El presidente de la empresa le ordenó que los llamara y les dijera que o solucionan el problema o uno de los dos sería despedido.
Todas todas las organizaciones, están dirigidas y manejadas por personas que son susceptibles a todo tipo de conflictos dentro y fuera de sus lugares de trabajo. Sabemos que los conflictos constituyen un componente natural de nuestras vidas, por lo tanto es lógico que entre los individuos que laboran en una determinada empresa surjan conflictos personales.

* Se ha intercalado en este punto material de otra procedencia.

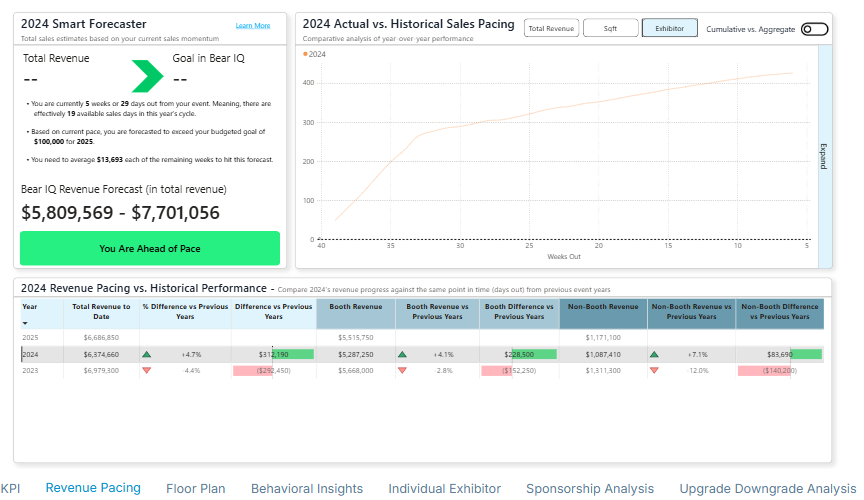
Task: Click the green 2024 Difference data bar
Action: click(294, 354)
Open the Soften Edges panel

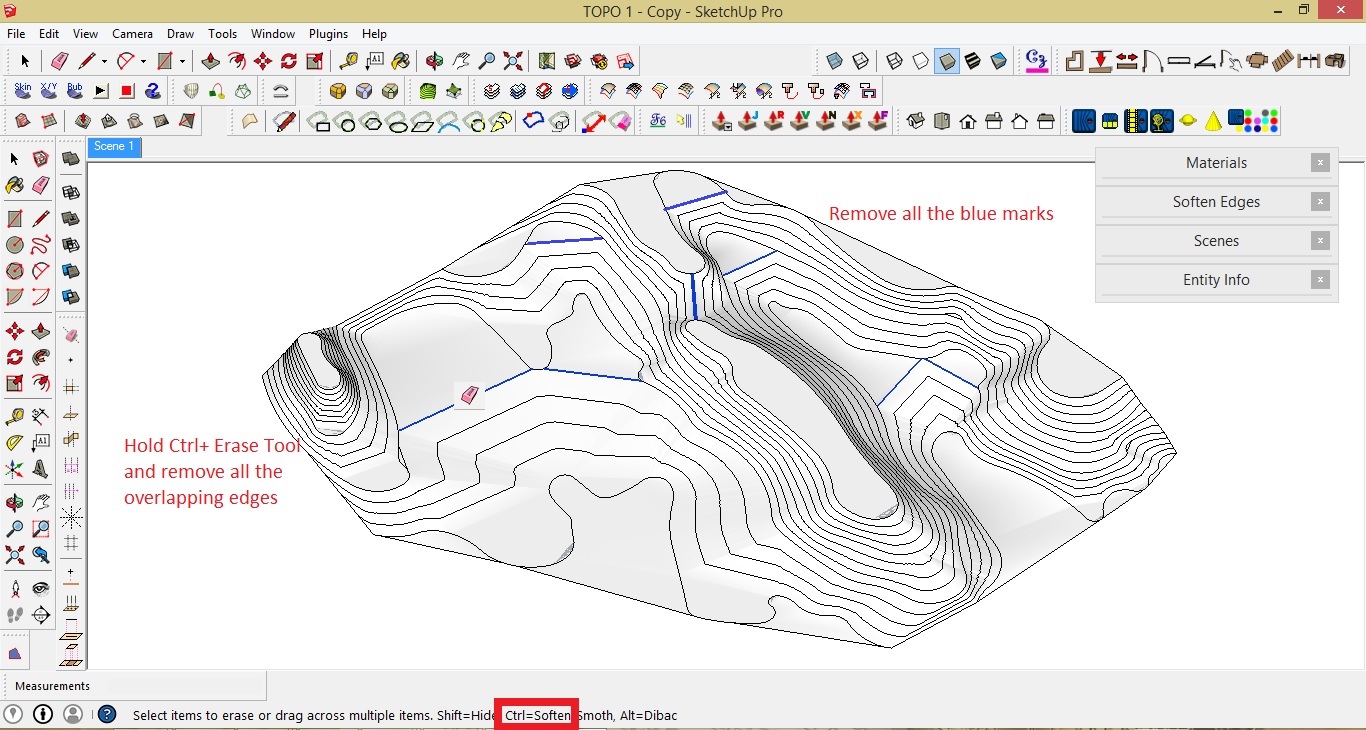[x=1216, y=201]
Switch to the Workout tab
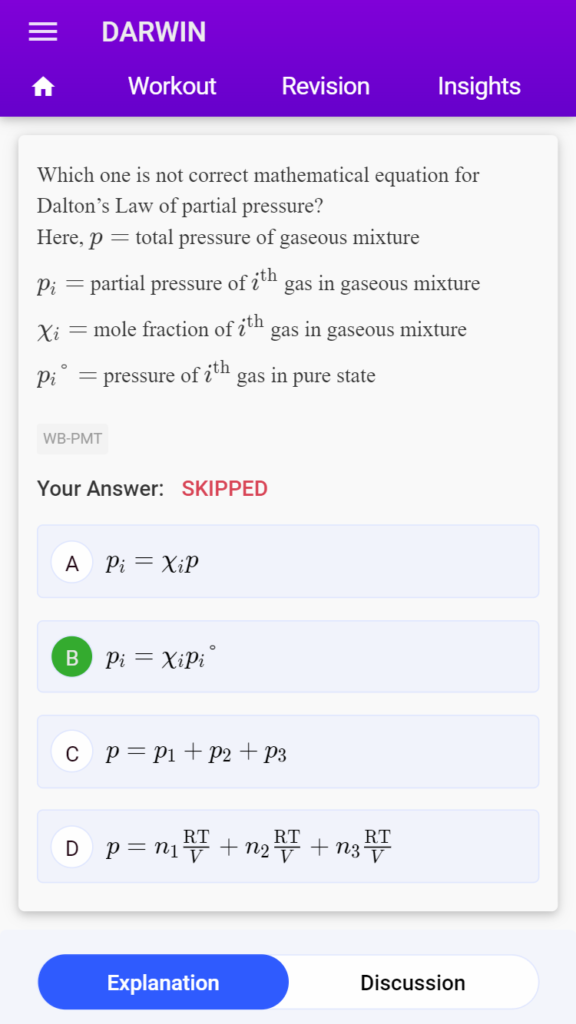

Los conflictos personales dentro de una empresa, traen diferentes consecuencias que representan riesgos y daños para la empresa y para los propios empleados. Se habla de violencia laboral sicológica representada por la presencia de amenazas, rumores, chismes y calumnias etc., con el fin de perjudicar reputaciones personales y profesionales
Igualmente encontramos violencia física, de diversa intensidad. Una encuesta realizada por Integra Realty Resources Inc, en Octubre de 2008. donde participaron 2.305 adultos, reflejó que los participantes en sus lugares de trabajo habían tenido contacto con violencia física en los siguientes porcentajes: 42% presenciaron abusos verbales o gritos, 29 % personalmente incurrieron en dicha actitud, 17%, sufrieron depresión y llantos por circunstancias relacionadas con el trabajo, 10% intencionalmente dañaron, conocen de daños, robaron o sabotearon premeditadamente maquinarias, muebles o activos de la empresa, 5% presenciaron o recibieron agresiones físicas en sus lugares de trabajo, 1% agredieron físicamente a un compañero de labores.
En cuanto al costo derivado del ausentismo laboral, en un estudio realizado en la comunidad europea, se concluyó que el ausentismo relacionado con problemas de salud (en la mayoría de los casos de estrés y problemas digestivos) aumentó en 34% de los trabajadores expuestos a amenazas y maltratos por parte de sus jefes.